Passenger Train Collector said:


> Joe, you will have a great time. You should join us for dinner on Thursday evening.


I will, thanks for the invite. My wife isn't coming with me so I'll be alone.


----------



## Guest (Mar 19, 2016)

Another order is going in for shirts/jackets, so let me know.


----------



## Bob Phillips (Nov 25, 2014)

Count me in for 2 for diner. I also would like an x-Large jacket. need price to send check. Thanks :smilie_daumenpos:


----------



## Guest (Mar 19, 2016)

Bob, please e-mail me at [email protected].


----------



## Guest (Mar 21, 2016)

Only *24 days* till the Halls open.


----------



## Guest (Mar 27, 2016)

*17 days* left for the big Meet. If you have not made your reservations for the MTF Dinner on Thursday evening at Alexander's Restaurant, it would be a good time to do it now.

I don't know about you, but we are excited about going.


----------



## gunrunnerjohn (Nov 10, 2010)

I'm getting all warmed up.


----------



## Big Ed (Jun 16, 2009)

Someone going to video tape Lee's presentation?
So we can post it here?


----------



## Guest (Mar 27, 2016)

Yes, Emile has agreed to video Lee's presentation. Lee as also said OK to this.


----------



## Big Ed (Jun 16, 2009)

Cool. 

I hope everyone has a good time.
I hope everyone has some kind of MTF apparel to prance around in in front of the OGR too.


----------



## TGP (Sep 6, 2015)

With seeing the thoughts on the video for those left behind,
suddenly there seems to be a little excitement, 
thanks !!!!!!!!!!!!!!!


----------



## Guest (Mar 28, 2016)

You bet there is excitement Terry. With just over two weeks left for the greatest train meet of all time, most of us who are going can't wait for it to start.

And with one of the hobby's most creative people (*Lee Willis*) as our Guest Speaker, even more reason to go this time.


----------



## Guest (Mar 29, 2016)

Thanks to all of you who posted your Thursday evening dinner reservations. Sure looks like a wonderful group to greet Lee.

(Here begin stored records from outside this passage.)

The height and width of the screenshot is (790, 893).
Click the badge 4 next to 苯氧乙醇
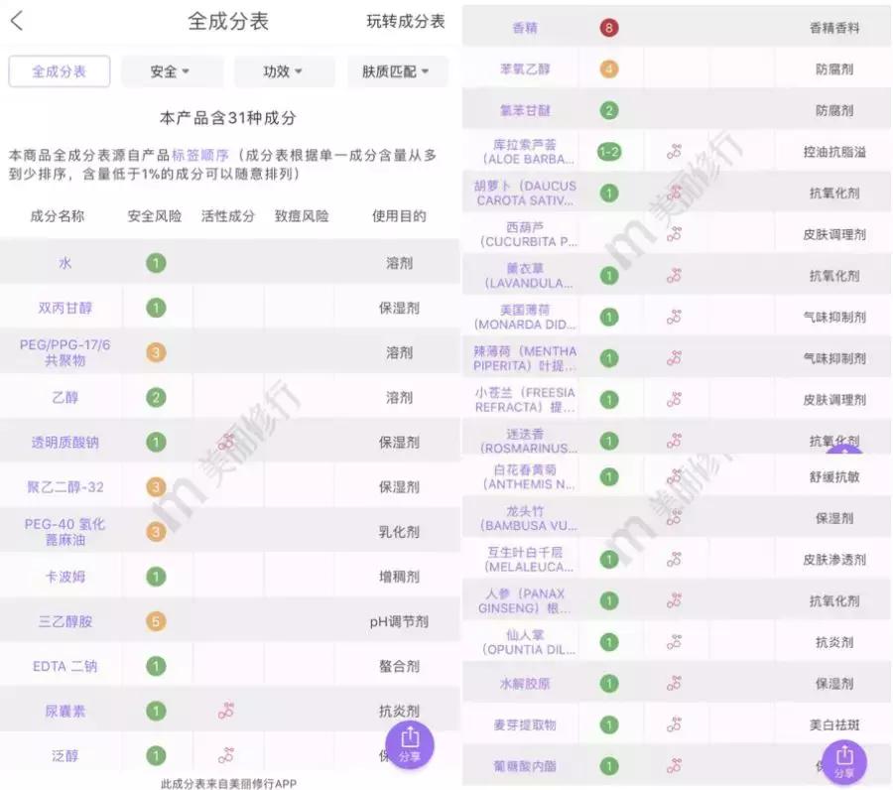[x=606, y=68]
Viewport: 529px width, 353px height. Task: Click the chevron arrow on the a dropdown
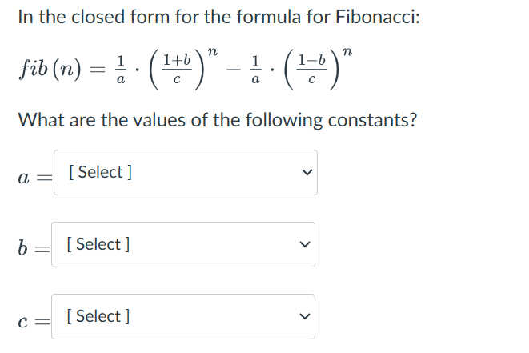(303, 173)
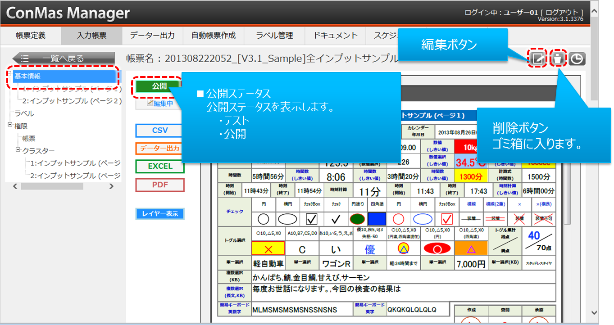Open the clock history icon
This screenshot has height=325, width=614.
click(x=577, y=59)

For the relatively new kids on the block for hosting a York event, we sure are growing nicely and this dinner is indicative of our growth. And why not, a private room instead of something else, good food and good service, and something special like Lee Willis as our Guest Speaker. 

Remember, *15* days left.


----------



## laz57 (Sep 19, 2015)

Thank You BRIAN for putting this all together. Gonna be a great night and even more to look forward to, then just the meet. You put a new twist to being at the YORK meet.:appl::appl:


----------



## Bill Webb (Sep 14, 2015)

Brian we are on the way! Just left Key West. Can't wait until York.


----------



## Guest (Mar 29, 2016)

Be safe on the last leg of your trip, Bill. See you soon!!!!


----------



## Hudson J1e (Nov 19, 2015)

I really wish I could attend the Thursday night dinner but I will only be in York for Friday. Where will the video of Lee be posted? I certainly would like to see it.


----------



## Guest (Mar 30, 2016)

Hudson J1e said:


> I really wish I could attend the Thursday night dinner but I will only be in York for Friday. Where will the video of Lee be posted? I certainly would like to see it.


Hi Phil,

The video will be posted to my YouTube channel: https://www.youtube.com/user/TheBigCrabCake

I expect to have it posted by Saturday evening, if not before. I'll notify everyone on the MTF with a thread that provides a link to the video, as soon as it is posted.

Emile


----------



## Hudson J1e (Nov 19, 2015)

Thank you very much Emile. I really appreciate the information.


----------



## Guest (Mar 31, 2016)

Tomorrow is April 1st and we don't have to wait much longer.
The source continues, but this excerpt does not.